Intervention de Vincent Delahaye

Réunion du 8 février 2017 à 14h30
Assainissement cadastral et résorption du désordre de propriété — Adoption en procédure accélérée d'une proposition de loi dans le texte de la commission

Photo de Vincent DelahayeVincent Delahaye :

Madame la présidente, monsieur le ministre, mes chers collègues, le droit français repose sur un principe très simple : l’égalité. La loi devant être la même pour tous, il est normal qu’elle s’applique uniformément sur tout le territoire. C’est la définition même d’une loi : c’est une norme générale d’application universelle.

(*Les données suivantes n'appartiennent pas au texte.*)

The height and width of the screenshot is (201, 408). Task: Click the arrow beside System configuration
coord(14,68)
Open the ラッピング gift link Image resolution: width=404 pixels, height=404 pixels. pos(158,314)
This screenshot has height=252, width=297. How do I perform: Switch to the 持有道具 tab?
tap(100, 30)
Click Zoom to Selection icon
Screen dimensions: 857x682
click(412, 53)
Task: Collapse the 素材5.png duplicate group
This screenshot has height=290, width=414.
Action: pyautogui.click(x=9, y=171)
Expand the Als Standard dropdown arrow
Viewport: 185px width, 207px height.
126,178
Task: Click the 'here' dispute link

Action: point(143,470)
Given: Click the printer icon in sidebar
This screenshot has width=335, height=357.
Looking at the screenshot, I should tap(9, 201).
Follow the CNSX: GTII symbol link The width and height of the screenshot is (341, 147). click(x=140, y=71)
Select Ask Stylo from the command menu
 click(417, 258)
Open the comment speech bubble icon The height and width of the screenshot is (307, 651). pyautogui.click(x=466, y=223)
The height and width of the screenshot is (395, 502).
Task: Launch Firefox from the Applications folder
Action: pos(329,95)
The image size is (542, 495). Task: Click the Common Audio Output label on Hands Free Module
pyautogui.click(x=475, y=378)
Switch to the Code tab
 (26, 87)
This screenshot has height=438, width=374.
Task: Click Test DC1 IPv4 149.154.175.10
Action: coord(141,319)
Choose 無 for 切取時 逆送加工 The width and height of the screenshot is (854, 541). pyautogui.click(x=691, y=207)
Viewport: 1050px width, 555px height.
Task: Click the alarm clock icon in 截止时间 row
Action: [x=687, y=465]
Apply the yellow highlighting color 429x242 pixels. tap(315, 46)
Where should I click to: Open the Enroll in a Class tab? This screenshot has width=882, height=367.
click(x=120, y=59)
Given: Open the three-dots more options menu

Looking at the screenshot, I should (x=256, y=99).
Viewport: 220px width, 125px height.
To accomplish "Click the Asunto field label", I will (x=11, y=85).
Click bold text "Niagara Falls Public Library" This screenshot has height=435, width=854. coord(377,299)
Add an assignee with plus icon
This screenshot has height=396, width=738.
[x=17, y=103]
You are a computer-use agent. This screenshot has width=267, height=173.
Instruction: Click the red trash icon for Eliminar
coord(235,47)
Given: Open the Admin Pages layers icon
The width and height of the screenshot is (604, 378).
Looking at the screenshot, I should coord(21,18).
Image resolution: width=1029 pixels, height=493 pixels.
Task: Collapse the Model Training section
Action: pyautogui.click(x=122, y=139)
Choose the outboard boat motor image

Au cœur de notre droit se trouvent notre droit civil et notre régime de propriété. Ce droit-là, pour des raisons qui tiennent à l’histoire, à la coutume et à l’habitude, n’a jamais trouvé à s’appliquer totalement sur le territoire de la Corse. Ainsi, près de 30 % des parcelles foncières de l’île sont orphelines de titres de propriété. C’est un problème pour les Corses eux-mêmes, mais aussi pour les collectivités territoriales et la République d’une manière générale.

Concernant la population corse, il est assez scandaleux qu’un tel problème persiste depuis deux siècles. Sans titres, les possesseurs de biens ne peuvent jouir pleinement des droits qui s’attachent à la propriété, notamment en matière de donation entre vifs, de vente, d’établissement de baux, de mise en valeur des biens ou de règlements successoraux. De facto, en l’absence de titres bien établis, le tiers du foncier corse est soumis à une indivision de fait, qui entrave le bon fonctionnement du marché immobilier local déjà contraint par le relief et l’insularité de ce territoire.

Concernant les collectivités territoriales, l’absence de titres rend impossible la tenue d’un cadastre complet et obère par conséquent les ressources fiscales des pouvoirs publics. Comment prélever la taxe foncière ? À qui adresser la taxe d’habitation ? Comment imposer les successions et les mutations ? Tous les niveaux de collectivités ont été concernés, et, à l’heure où nous nous apprêtons à voir la collectivité unique instituée en Corse, il est évident que ce problème doit être résolu pour permettre à la collectivité unique de prospérer et de réaliser ses missions.

Enfin, c’est un problème pour notre République, car il n’est pas normal qu’un territoire français, même insulaire, puisse ainsi échapper à l’impôt et ne pas être soumis à la même loi civile que le reste de la population. C’est une question d’égalité territoriale qui me semble incontournable en tant qu’élu national.

La présente proposition de loi prévoit le régime de prescription acquisitive pour apurer le stock des parcelles orphelines. Cela fait deux siècles que la République tâche périodiquement de traiter ce problème, par voie administrative, juridictionnelle ou législative. Aussi, pourquoi ne pas essayer cette nouvelle méthode ? Elle semble à la fois équilibrée, progressive et respectueuse des droits des propriétaires.

Concernant les dispositions fiscales de la présente proposition de loi, celles-ci ont vocation, selon les auteurs du texte, à faciliter la reconstitution des droits de propriété. Concrètement, il s’agit de porter de 30 % à 50 % la part de la valeur des biens exonérés de droits de mutation pendant dix ans. Il en est de même en matière de succession. Il s’agit également d’exonérer les droits de partage.

Le Conseil constitutionnel a censuré ces dispositions à plusieurs reprises pour des questions de procédure. Il a déjà eu en revanche l’occasion de rappeler sur le fond que ces dispositions n’ont pas toutes à voir avec la facilitation de la reconstitution de droits de propriété dans l’île. Si la demande est réelle, pourquoi cette exonération sur les mutations ?

Les droits de partage peuvent se justifier au regard de l’objectif poursuivi. Toujours est-il que plusieurs dispositions semblent relever davantage de l’effet d’aubaine que de la révérence au respect du droit civil. Plus globalement, cela pose un problème logique : pourquoi le législateur devrait-il contribuer à rétablir des droits de propriété s’il ne s’agit pas d’en profiter pour prélever enfin l’impôt ?

Le Conseil constitutionnel ne manquera pas de trancher cette question à l’occasion des litiges qui interviendront sûrement à l’avenir. Un propriétaire floué ou même l’administration fiscale pourront toujours soulever une question prioritaire de constitutionnalité pour éclaircir la portée de ces dispositions.

Au-delà du débat qu’ouvre ce texte sur la portée de son volet fiscal, il fait une tentative bienvenue pour ancrer encore un peu plus la Corse à la loi de la République. Dans ces conditions, le groupe de l’UDI-UC salue le travail équilibré des rapporteurs de la commission des lois et de la commission des finances. Les sénateurs centristes suivront ainsi la recommandation de la commission des lois et voteront majoritairement en faveur de ce texte.